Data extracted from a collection
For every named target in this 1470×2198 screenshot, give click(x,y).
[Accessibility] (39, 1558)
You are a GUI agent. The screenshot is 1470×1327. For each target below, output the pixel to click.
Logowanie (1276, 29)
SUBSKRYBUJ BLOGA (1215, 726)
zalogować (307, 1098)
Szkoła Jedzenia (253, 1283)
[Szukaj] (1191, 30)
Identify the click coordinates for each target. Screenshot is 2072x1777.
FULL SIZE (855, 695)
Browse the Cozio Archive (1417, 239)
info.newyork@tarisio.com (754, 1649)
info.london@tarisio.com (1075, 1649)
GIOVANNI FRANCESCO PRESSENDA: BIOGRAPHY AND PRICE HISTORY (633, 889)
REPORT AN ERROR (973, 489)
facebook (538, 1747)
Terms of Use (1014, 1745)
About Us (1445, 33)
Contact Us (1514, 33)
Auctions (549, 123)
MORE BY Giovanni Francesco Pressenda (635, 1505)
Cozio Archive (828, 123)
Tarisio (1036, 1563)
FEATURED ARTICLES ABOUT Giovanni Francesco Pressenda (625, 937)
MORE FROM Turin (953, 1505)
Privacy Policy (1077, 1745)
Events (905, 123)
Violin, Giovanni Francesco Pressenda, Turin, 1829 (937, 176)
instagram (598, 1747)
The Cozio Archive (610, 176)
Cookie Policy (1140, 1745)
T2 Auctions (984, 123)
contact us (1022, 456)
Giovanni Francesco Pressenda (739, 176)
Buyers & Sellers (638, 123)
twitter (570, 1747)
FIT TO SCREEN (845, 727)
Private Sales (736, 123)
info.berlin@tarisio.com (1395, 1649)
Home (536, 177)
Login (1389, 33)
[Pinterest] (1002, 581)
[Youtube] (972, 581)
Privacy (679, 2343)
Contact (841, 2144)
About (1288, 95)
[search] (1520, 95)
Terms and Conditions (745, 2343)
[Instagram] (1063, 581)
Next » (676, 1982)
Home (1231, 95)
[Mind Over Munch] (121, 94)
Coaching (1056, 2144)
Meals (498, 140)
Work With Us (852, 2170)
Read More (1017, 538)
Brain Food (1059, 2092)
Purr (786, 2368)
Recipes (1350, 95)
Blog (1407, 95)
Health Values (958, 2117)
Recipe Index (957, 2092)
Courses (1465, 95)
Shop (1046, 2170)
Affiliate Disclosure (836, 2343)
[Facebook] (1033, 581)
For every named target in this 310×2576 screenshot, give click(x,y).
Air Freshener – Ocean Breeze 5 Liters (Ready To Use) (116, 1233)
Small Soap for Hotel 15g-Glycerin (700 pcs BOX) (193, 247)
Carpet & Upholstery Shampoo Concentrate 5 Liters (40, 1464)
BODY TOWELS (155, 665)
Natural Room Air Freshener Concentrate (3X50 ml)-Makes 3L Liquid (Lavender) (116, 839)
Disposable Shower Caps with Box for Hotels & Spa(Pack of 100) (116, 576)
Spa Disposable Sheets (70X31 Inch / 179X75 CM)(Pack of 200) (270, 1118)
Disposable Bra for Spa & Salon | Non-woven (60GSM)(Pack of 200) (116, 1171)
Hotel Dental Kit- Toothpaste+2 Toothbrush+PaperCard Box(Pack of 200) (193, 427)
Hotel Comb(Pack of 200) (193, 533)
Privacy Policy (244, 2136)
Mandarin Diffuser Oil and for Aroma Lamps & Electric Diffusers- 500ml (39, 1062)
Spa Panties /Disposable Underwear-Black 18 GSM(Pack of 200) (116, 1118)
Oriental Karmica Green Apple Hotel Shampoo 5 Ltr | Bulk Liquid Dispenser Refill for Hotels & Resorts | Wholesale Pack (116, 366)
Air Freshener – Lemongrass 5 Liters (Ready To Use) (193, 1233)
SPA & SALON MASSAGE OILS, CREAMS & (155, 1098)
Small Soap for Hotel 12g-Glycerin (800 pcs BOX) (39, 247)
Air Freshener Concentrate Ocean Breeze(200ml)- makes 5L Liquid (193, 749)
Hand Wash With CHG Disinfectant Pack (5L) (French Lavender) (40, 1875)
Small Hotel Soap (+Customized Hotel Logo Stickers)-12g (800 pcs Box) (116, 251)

--- Your assignment ---
Give back the entries above exactly as they are, from their first line through the line that contains "FULL SIZE (855, 695)", both included, with nothing else.

--- Answer space ---
For every named target in this 1470×2198 screenshot, give click(x,y).
[Accessibility] (39, 1558)
You are a GUI agent. The screenshot is 1470×1327. For each target below, output the pixel to click.
Logowanie (1276, 29)
SUBSKRYBUJ BLOGA (1215, 726)
zalogować (307, 1098)
Szkoła Jedzenia (253, 1283)
[Szukaj] (1191, 30)
Identify the click coordinates for each target. Screenshot is 2072x1777.
FULL SIZE (855, 695)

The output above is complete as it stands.